● Consigne
Rassemblez, s'il vous plaît, toutes les lignes du listing où figure la chaîne « screenshot », en tenant compte de la casse.

───── Données de l'exercice

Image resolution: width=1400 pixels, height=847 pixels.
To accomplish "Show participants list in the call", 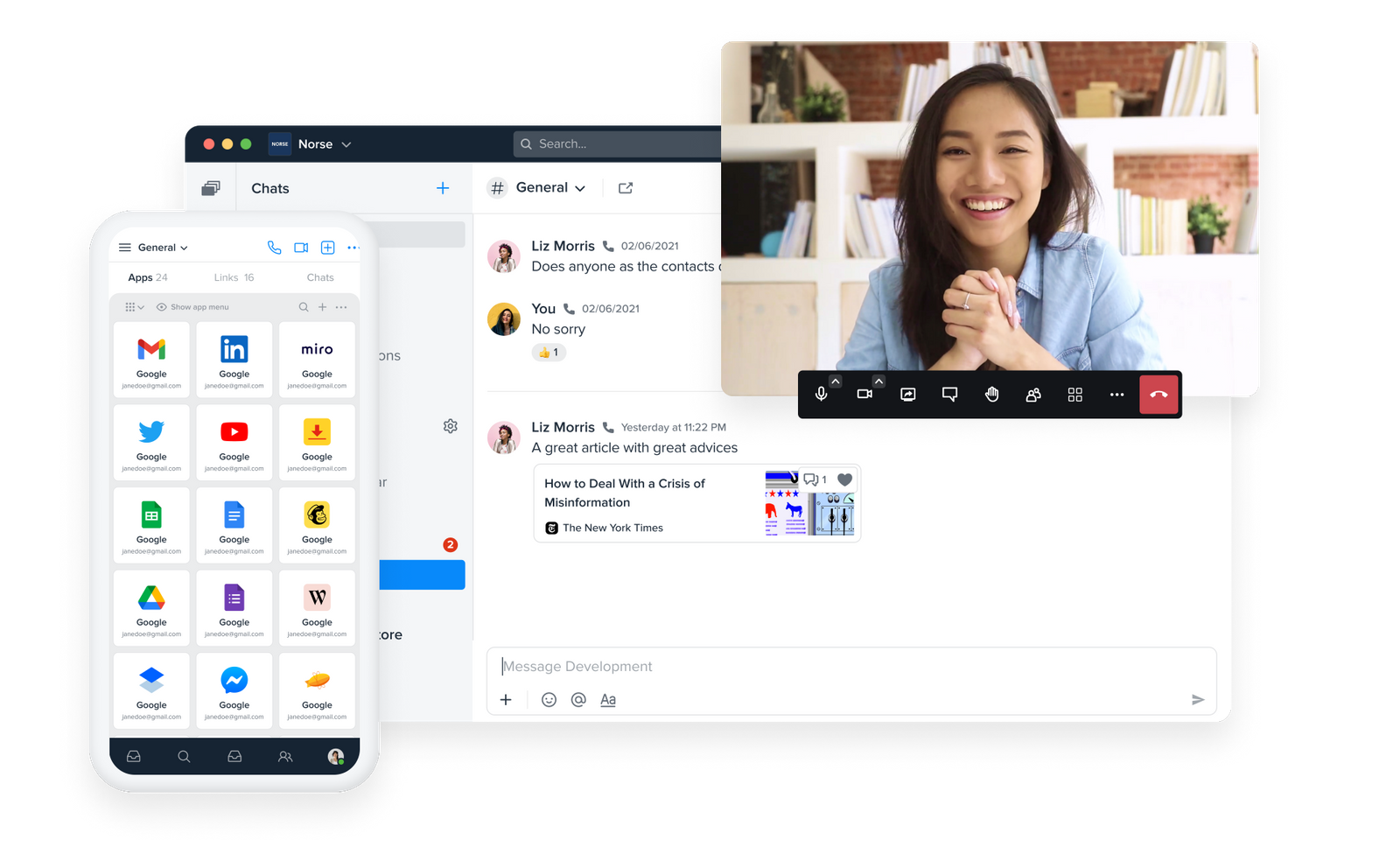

──────────
───── Données de l'exercice

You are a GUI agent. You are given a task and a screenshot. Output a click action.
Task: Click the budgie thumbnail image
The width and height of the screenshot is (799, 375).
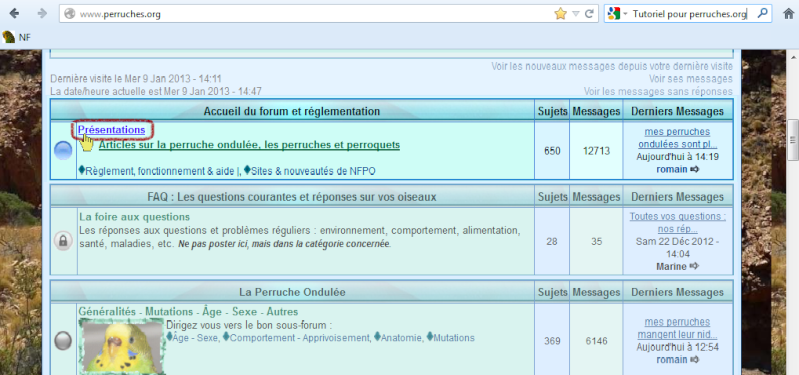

──────────

● Réponse attendue
You are a GUI agent. You are given a task and a screenshot. Output a click action.
The width and height of the screenshot is (799, 375).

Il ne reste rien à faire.